TV Talk: THE WALKING DEAD 2.11: Judge, Jury, Executioner

"He is not Judge Judy and executioner!" THE WALKING DEAD contines its new path of having stuff happen, and Devin likes it.

Spoilers follow immediately.

Did anybody REALLY like Dale? I don’t mean did you like Jeffrey DeMunn, the wonderful actor playing the role. And I don’t mean did you like Dale the character in the comic. I mean did you like Dale, the guy who has been hanging around the farm all season just being a sanctimonious jabberjaw?

Because I sure as shit didn’t. And it seems like nobody else on the farm did either, judging by the fact that he wasn’t able to persuade anybody but Andrea to his side during the big meeting. To me Dale’s arc in season two has been infuriating - he’s a guy who does nothing but run around whining to everybody, always coming from this condescending place that feels like he hasn’t quite taken true stock of the crazy situation they’re in.

But a backtrack... The second half of season two has been a huge improvement over the first half, and Judge, Jury, Executioner continued the strong run of episodes. I think last week’s 18 Miles Out was a season highpoint - it was certainly the best shot episode of the series to date - but this week continued the moral struggle forward in a good way, while giving us some fun creepy Carl stuff. And that stuff echoed the moral quandary in a smart fashion (at least up until the end, when the deus ex Carl showed up at the barn door. Too heavy handed - he should have been lurking in the rafters the whole time).

The group found themselves having to decide whether to execute a prisoner, specifically the wounded young man Rick saved during the last town excursion. Rick and Shane were going to drive him far from the farm and leave him be, but when they learned he knew Maggie - and thus knew exactly where the group was holed up - he became a danger. However, instead of sensibly killing the kid, Rick opted to ‘sleep on it.’ Which is lazy TV writer code for 'bring him back to the group to create more drama.'

And so this episode he has slept on it and decided to kill the kid. Everybody else pretty much agrees, except Dale, who gets all ACLU about the situation. The writers set up a weird scenario here: the kid almost surely needs to die, and Dale doesn’t get a whole lot of dialogue where he’s convincing.
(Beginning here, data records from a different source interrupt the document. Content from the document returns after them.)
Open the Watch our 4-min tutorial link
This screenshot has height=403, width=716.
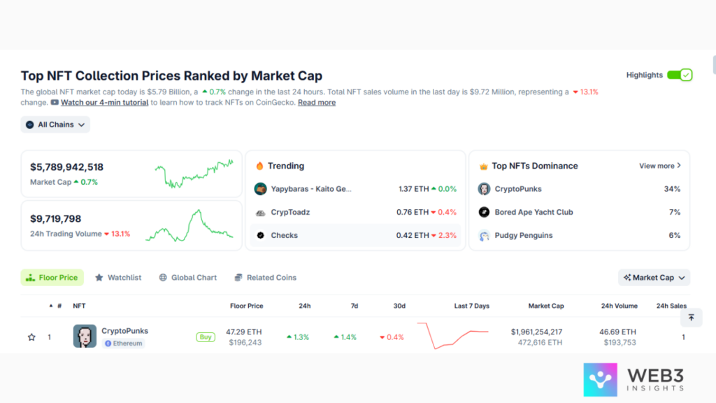click(x=104, y=103)
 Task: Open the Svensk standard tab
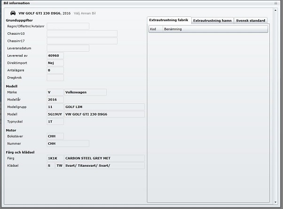point(251,20)
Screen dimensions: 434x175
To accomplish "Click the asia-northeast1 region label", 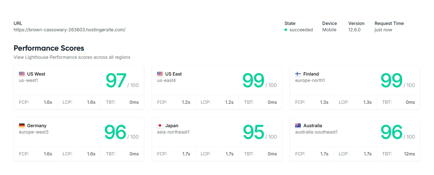I will 173,132.
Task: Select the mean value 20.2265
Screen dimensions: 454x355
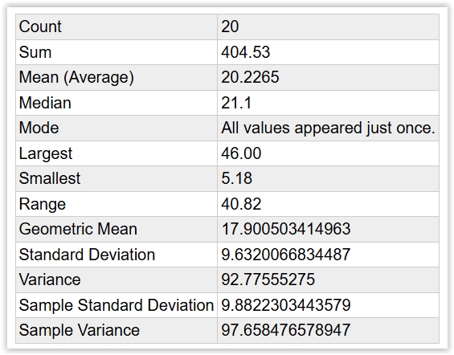Action: pos(250,77)
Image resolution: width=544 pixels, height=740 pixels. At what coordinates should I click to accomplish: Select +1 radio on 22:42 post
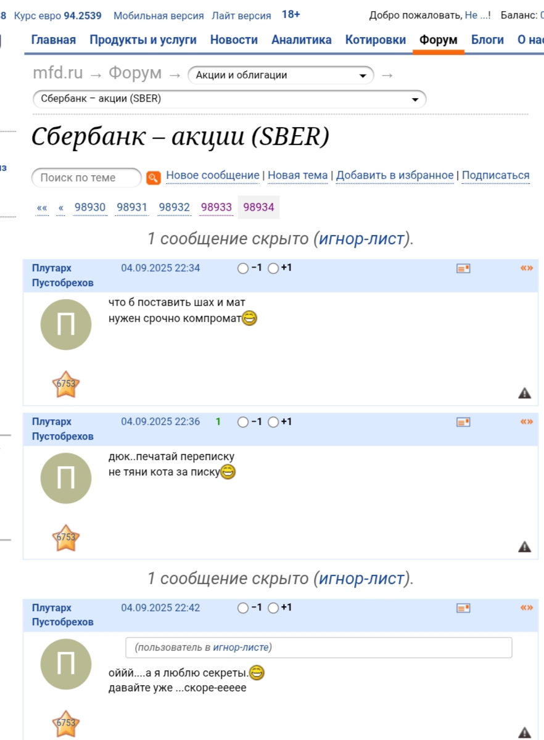[273, 607]
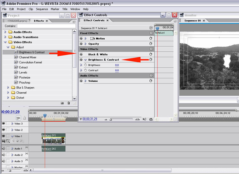Screen dimensions: 239x174
Task: Open the Sequence menu
Action: 42,9
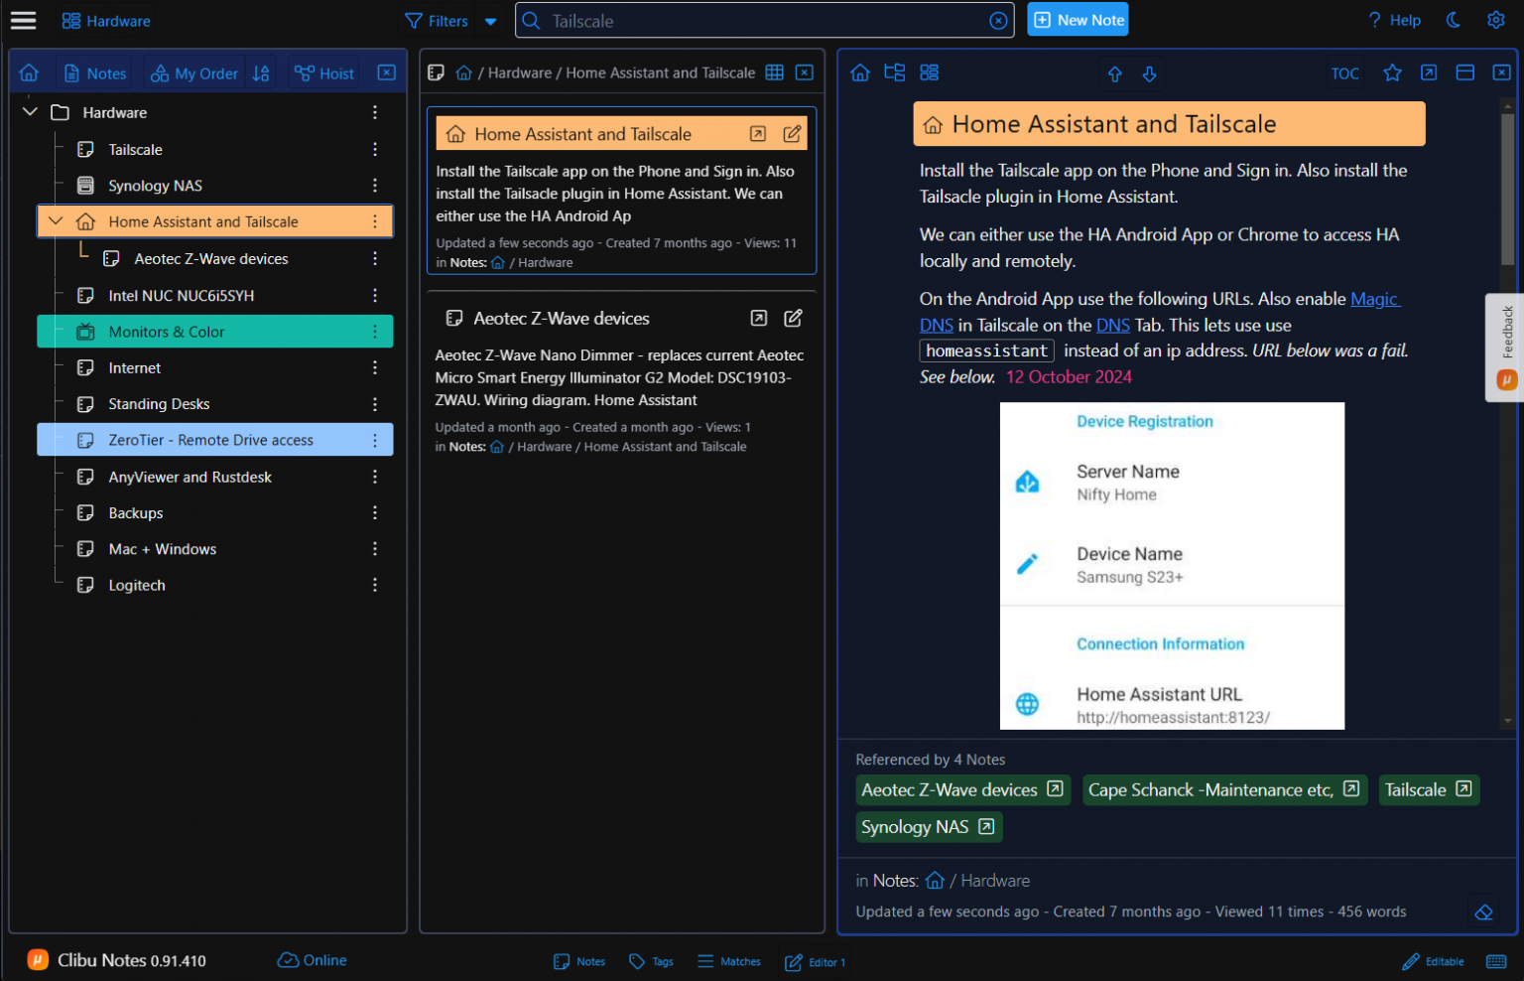Click the grid view icon in the breadcrumb bar

pos(774,71)
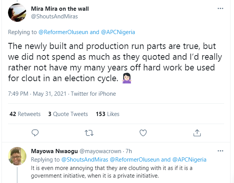The height and width of the screenshot is (183, 234).
Task: Like the tweet with the heart icon
Action: [143, 133]
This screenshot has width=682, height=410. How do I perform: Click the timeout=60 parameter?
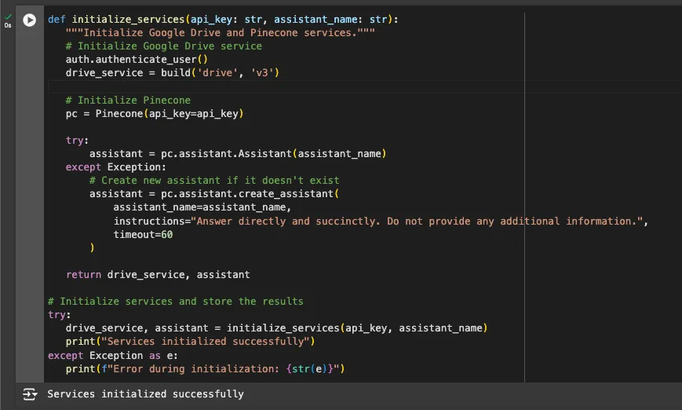143,235
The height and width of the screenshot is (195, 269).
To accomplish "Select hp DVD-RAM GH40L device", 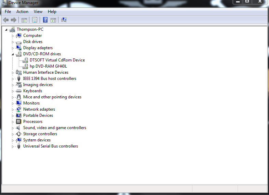I will tap(48, 66).
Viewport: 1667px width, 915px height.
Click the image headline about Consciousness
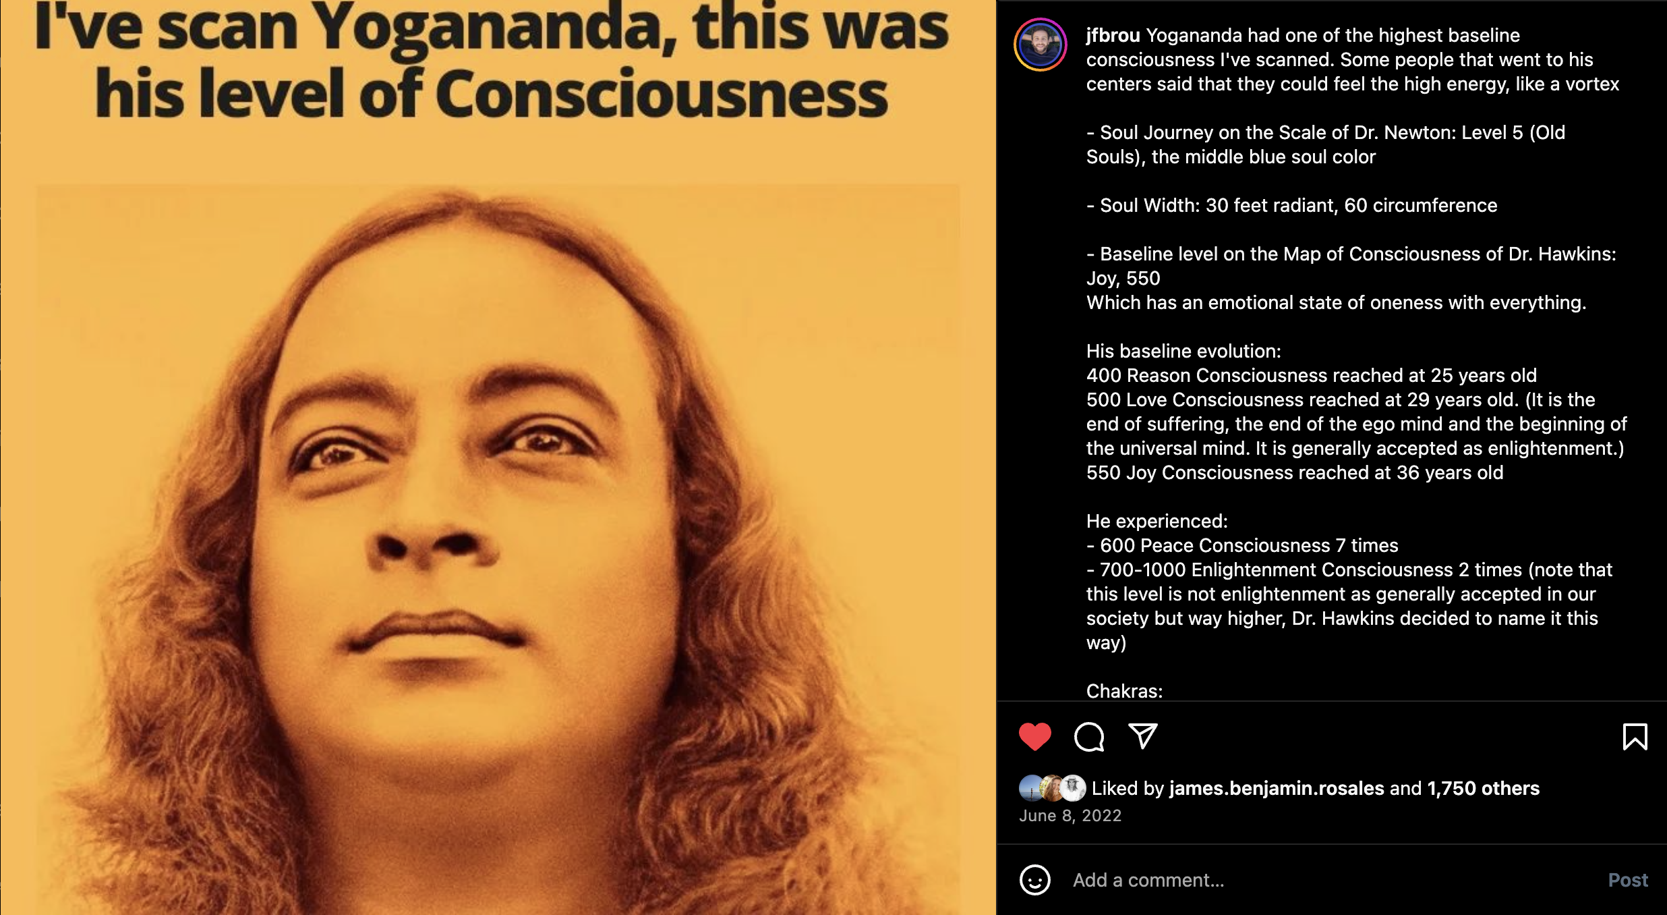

In fact, the episode opens with the kid, under torture from Daryl, confessing that he witnessed his group of survivors rape two very young teen girls. Paired with what Rick, Hershel and Glenn saw in town this makes it a no-brainer - if this kid should escape and bring his friends to the farm (as will assuredly happen in the season finale), everybody is fucked. No question. At all.

So the writers have Dale arguing only from a philosophical point of view, that it’s wrong to kill this kid (despite the fact that he was actively sniping at our heroes) because it would be a betrayal of the group’s humanity. Which is nice on paper, but when we’re talking about 30 heavily armed rapists descending on your camp, philosophy can go fuck itself.

I thought it was brave of the writers to essentially acknowledge this, to have everybody - even sweet Glenn - tell Dale that he was out of his mind on this one. Unfortunately the writers then didn’t have the balls to follow through on their own conclusively argued storyline, and they engineered having Carl show up just as Rick is about to pull the trigger, giving everybody bad feelings in their hearts. I really liked how they had spent an episode building the inevitability of the execution, so pulling back in that way feels like a cheap cheat.

Not a cheap cheat: Dale getting gutted by the walker that Carl unknowingly lured back to the farm. But what does it mean killing Dale this way? His death is not a result of his convictions, and it’s not a result of the group being broken, as he claimed. Thus his death has no real thematic resonance with the issues brought up in the episode, although it symbolically means that hope for a better, nicer life is gone (except that I imagine his death will act as a catalyst for exactly the opposite sort of thing, an attempt to bring the group together to honor Dale). I don’t even know if his death truly thematically speaks to Carl’s subplot, which saw the boy trying to be tough and manly. His feeble attempt to shoot that walker seemed very much in line with any young man attempting to stand on his own two feet and not the creepy, semi-sociopath who was rooting for his dad to shoot a man in the head.

So yeah, I think the episode was thematically confused. And I think that the last second save of the prisoner was a stinky cheat. There are some who will complain this episode follows the show's recent format of 'Nothing happens for 45 minutes and then there's violence,' but I'd argue that this episode was a nice slow burner. Beyond that I’m just so happy to see Dale out of the picture, to know there will never be another scene where he comes whining up behind Rick, that rarely used rifle slung over his shoulder, his big eyes almost full of tears. Go gently into that dark night, Dale, and let’s hope the writers can turn another character into the ‘voice of humanity.’ How about T-Dog? He’s not doing anything except worrying how to bury people.